To help illustrate the present moment and the roots of recent violence, Reverend Warnock preached about how his grandmother, a “strong somebody,” cut off the head of a snake and the body continued to writhe violently — not because it was living, he said, but because it was dying. He compared that dying snake to the reverberations and backlash being felt today, in the fight against a system responsible for racial oppression.

But it takes integrity, he said. The integrity that forces the crooked places to be made straight, the integrity to ensure voting rights across the country, and the integrity for oppressed people to live in a country where they don’t have to assert basic truths, like the “I am a man” campaign among Memphis sanitation workers or, more recently, Black Lives Matter.

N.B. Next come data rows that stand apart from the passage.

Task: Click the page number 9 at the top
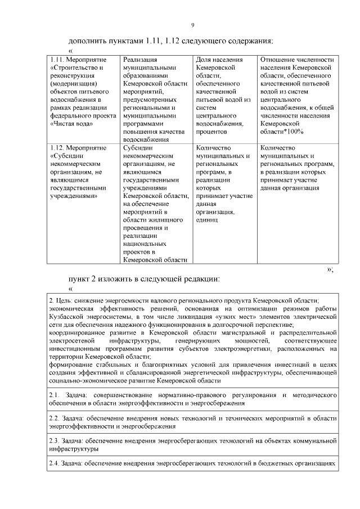[x=192, y=25]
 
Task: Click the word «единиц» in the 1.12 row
[x=207, y=220]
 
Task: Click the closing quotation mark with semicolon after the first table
[x=330, y=269]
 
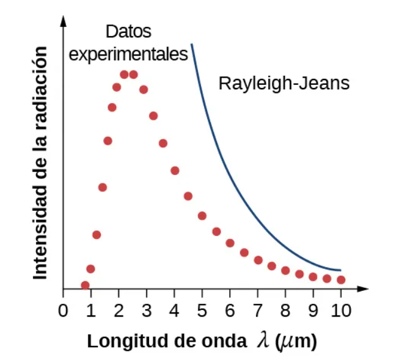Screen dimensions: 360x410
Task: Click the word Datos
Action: click(x=128, y=32)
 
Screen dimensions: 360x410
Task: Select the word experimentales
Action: click(x=128, y=54)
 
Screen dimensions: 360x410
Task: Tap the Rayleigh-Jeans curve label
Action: click(x=284, y=83)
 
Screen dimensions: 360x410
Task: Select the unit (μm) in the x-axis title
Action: click(x=296, y=341)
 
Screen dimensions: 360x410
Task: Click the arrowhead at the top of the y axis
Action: click(x=63, y=20)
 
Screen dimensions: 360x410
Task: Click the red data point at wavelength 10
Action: click(x=341, y=279)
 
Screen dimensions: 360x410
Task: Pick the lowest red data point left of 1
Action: click(x=85, y=285)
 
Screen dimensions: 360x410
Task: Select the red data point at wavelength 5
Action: click(x=202, y=216)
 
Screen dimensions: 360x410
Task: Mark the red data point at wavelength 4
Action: click(x=175, y=171)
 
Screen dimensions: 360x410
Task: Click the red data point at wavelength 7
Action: click(x=258, y=260)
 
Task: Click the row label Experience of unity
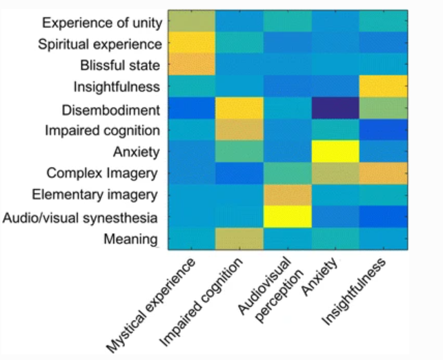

Saying hello after the Tabernacle service. — Jeanna Shepard

And it is also about the integrity of elections and leadership, Mr. Warnock said, invoking a metaphor about the V-shaped flight of geese. While the leader does most of the work, it naturally falls back in formation when it gets tired to let another lead.

“It is a non-violent transfer of power,” Mr. Warnock said. “Geese understand that an individual’s location is not as important as our collective destination in the midst of a pandemic.”

He added: “We don’t have as much sense as a goose. We need to stand together. Live together. Fight together.”

The book of Isaiah also says that the “glory of the Lord shall be revealed, and all flesh shall see it together.” Mr. Warnock said he has come to understand those words differently in recent years.

“When I used to read that sentence, I was just mesmerized. I said, wow, what powerful words. God’s glory is so great and so powerful that when it shows up, all flesh will see it,” Mr. Warnock said. “I don’t think that’s what it is saying at all. I think Isaiah is telling us that God’s glory is so great, so powerful, so beyond our human imagination, it so transcends and surpasses our little boxes and our experience, that it takes all flesh coming together in order to see it.”

Mr. Warnock left the Island shortly after Sunday’s service, grabbing a 1 p.m. flight back to Washington.

The Senate’s bipartisan, $1 trillion infrastructure bill was passed on Tuesday, Mr. Warnock among the 69 senators voting yea.